### [Data supplied]

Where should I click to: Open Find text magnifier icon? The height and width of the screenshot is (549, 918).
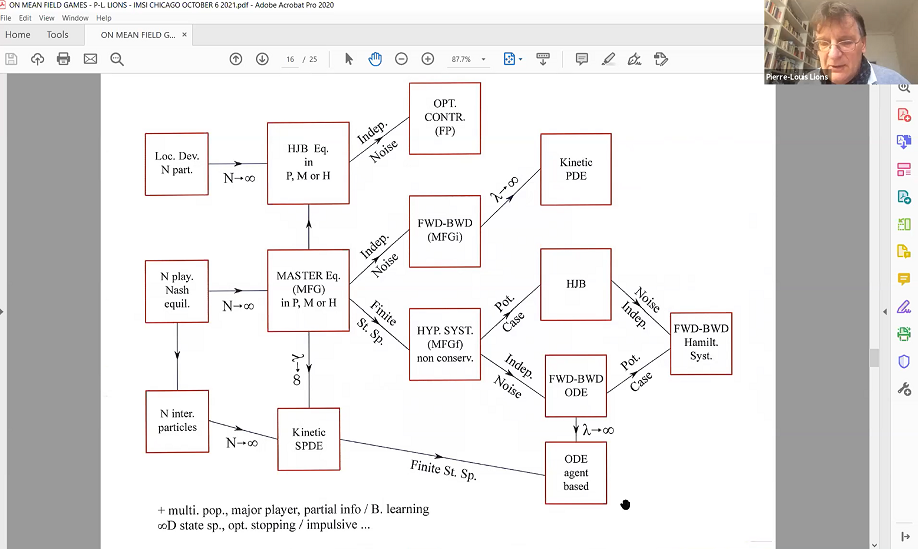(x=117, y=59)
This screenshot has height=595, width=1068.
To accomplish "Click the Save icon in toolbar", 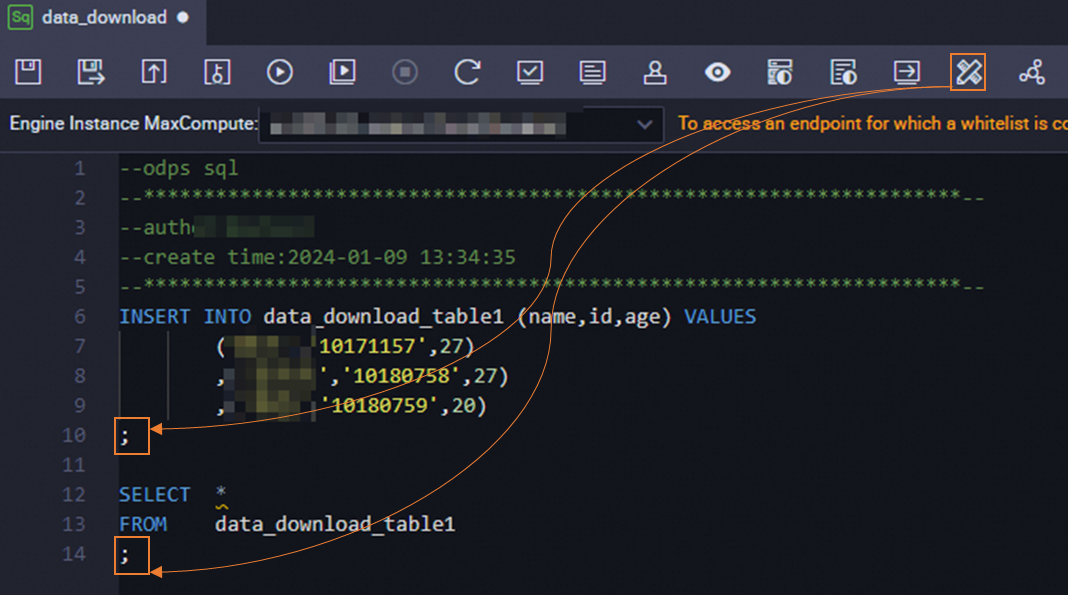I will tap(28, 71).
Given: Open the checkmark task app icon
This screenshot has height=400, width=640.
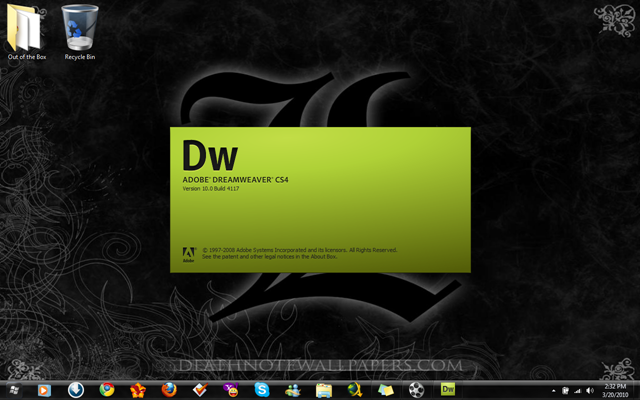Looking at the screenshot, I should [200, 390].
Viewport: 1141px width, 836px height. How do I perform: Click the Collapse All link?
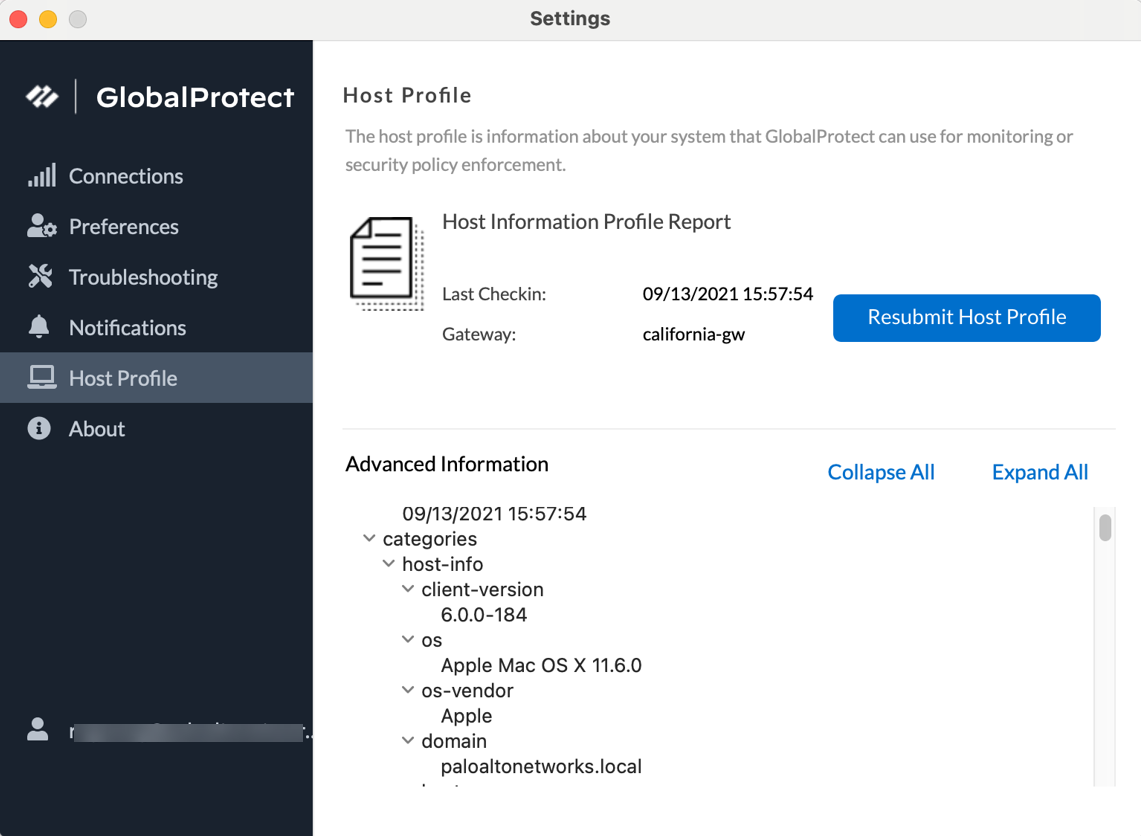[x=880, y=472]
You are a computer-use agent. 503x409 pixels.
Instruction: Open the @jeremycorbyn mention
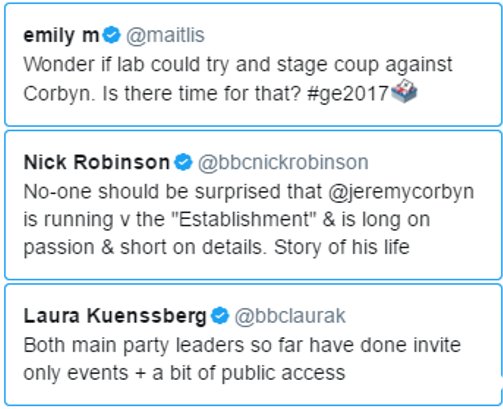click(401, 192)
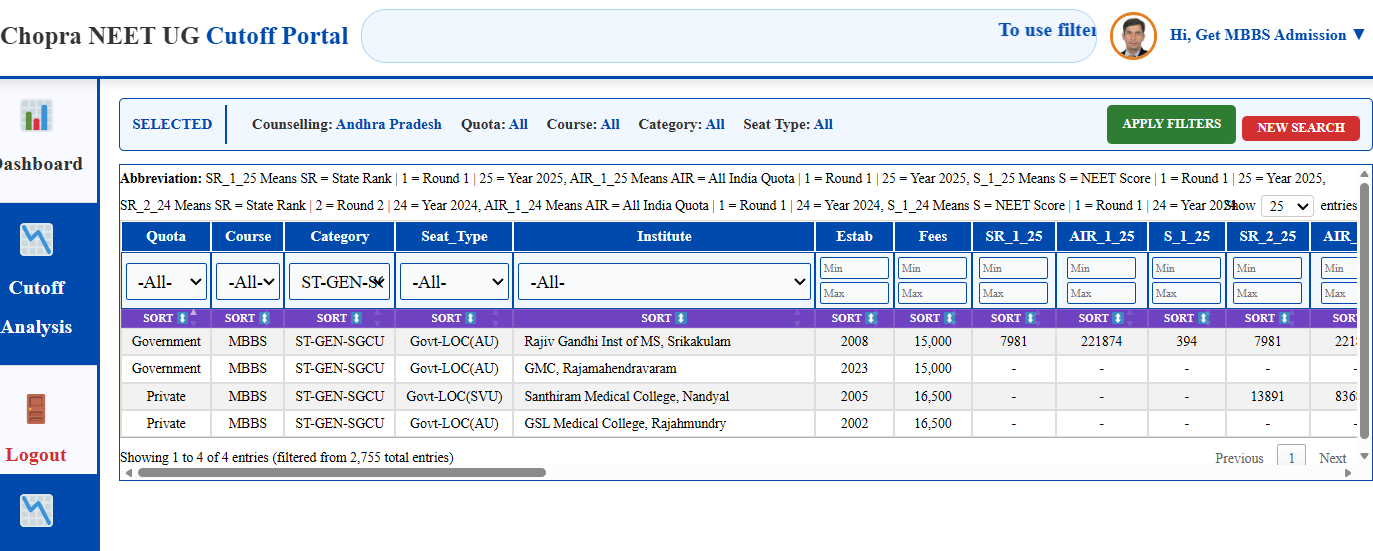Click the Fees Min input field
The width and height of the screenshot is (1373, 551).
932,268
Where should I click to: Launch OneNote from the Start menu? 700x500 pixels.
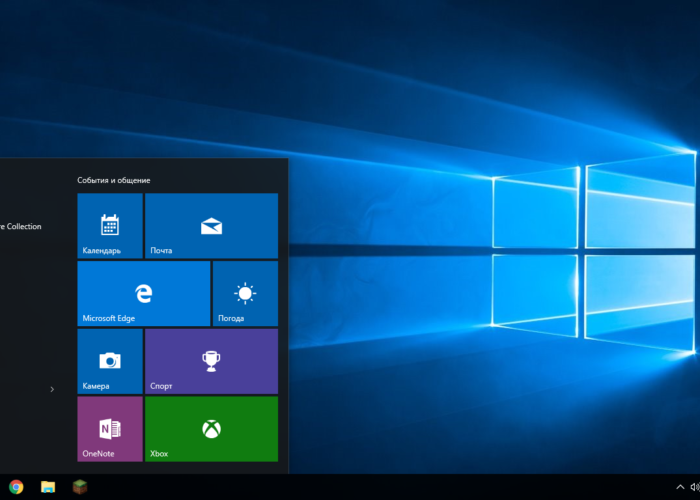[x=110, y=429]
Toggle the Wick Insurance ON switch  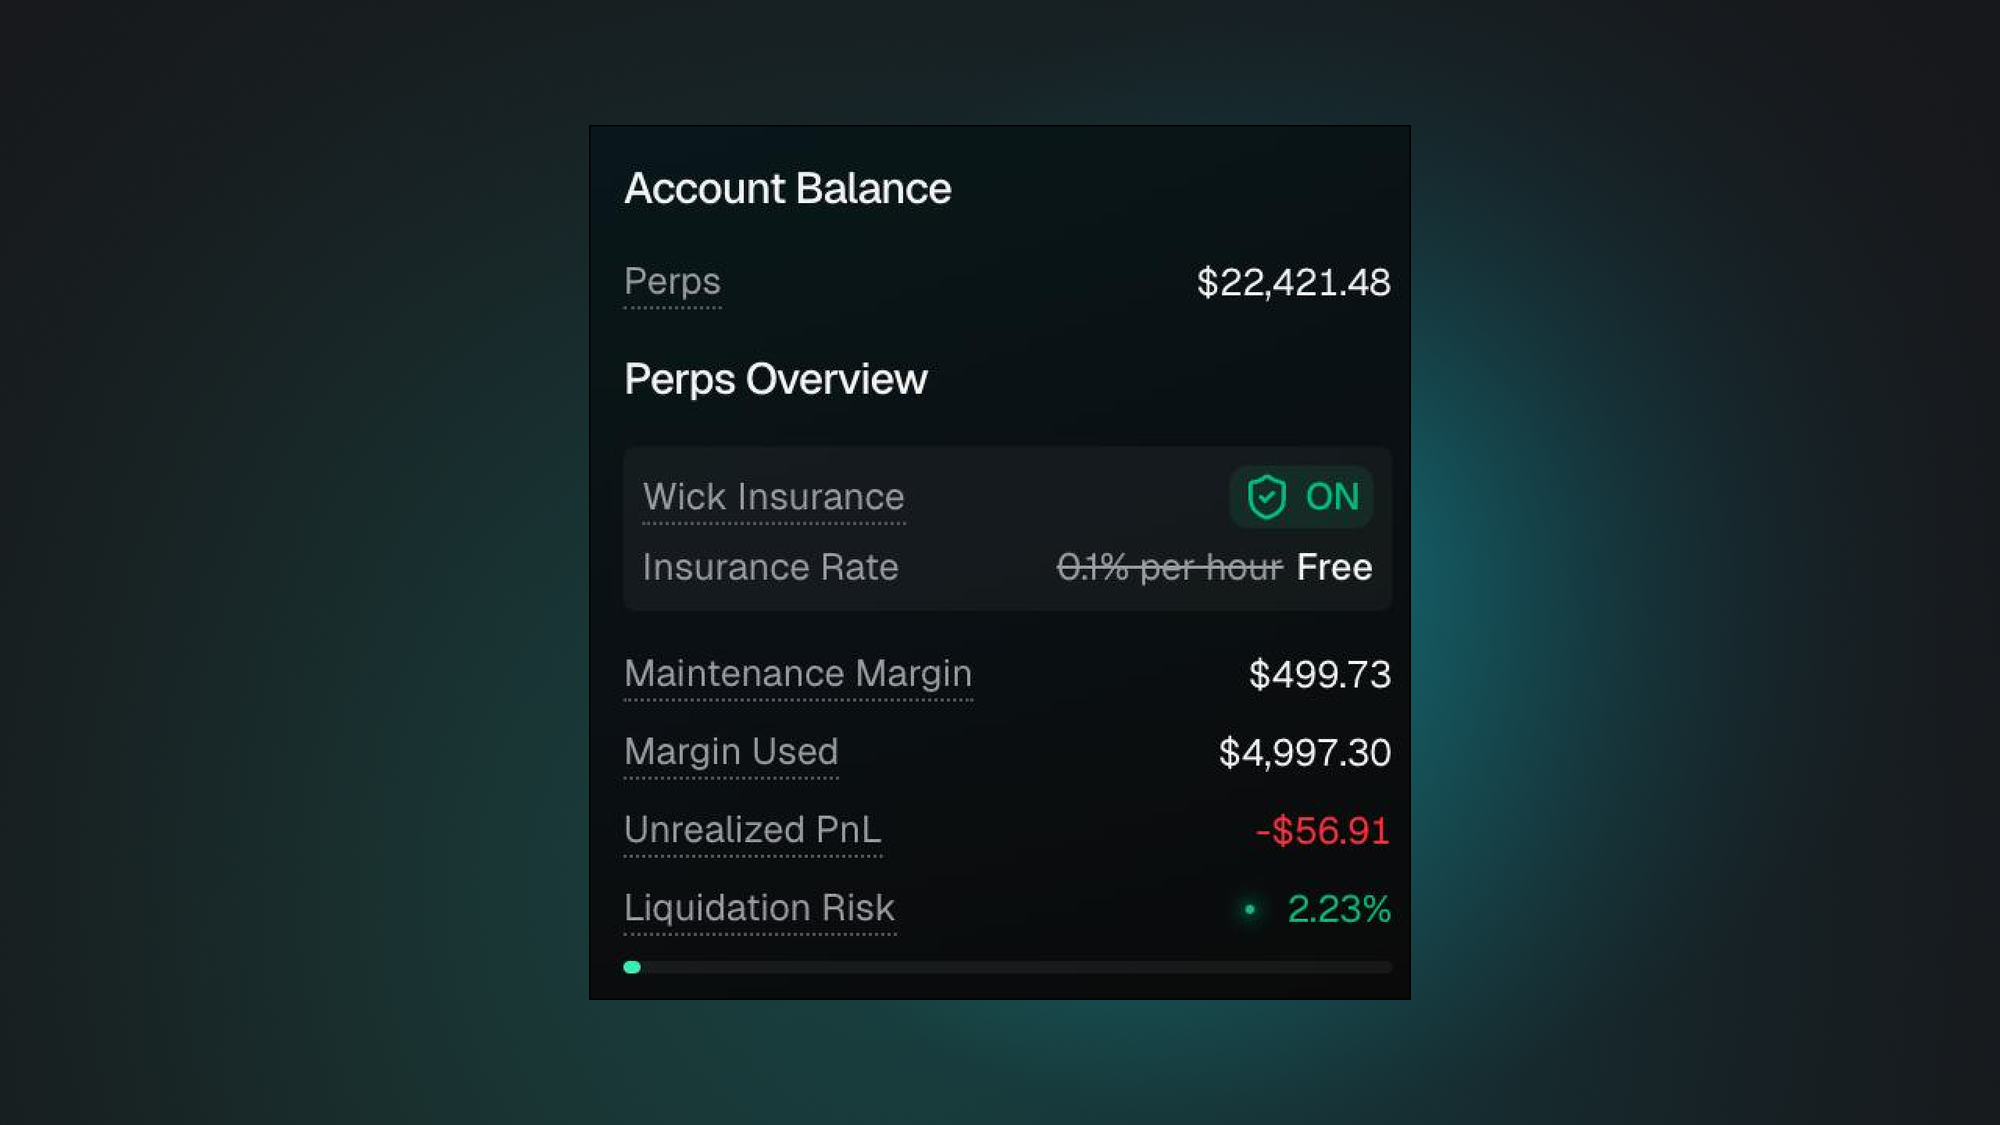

### [Your instructions]
Each line from the one containing "You are a computer-use agent. 503x409 pixels." to the final line of the data must be printed exactly, both included, with nothing else and no pictures.

### [Worked solution]
You are a computer-use agent. 503x409 pixels.
Instruction: Open the @jeremycorbyn mention
click(401, 192)
Click the Fees Min input field
The width and height of the screenshot is (1373, 551).
932,268
Where should I click to: Launch OneNote from the Start menu? 700x500 pixels.
[x=110, y=429]
Toggle the Wick Insurance ON switch  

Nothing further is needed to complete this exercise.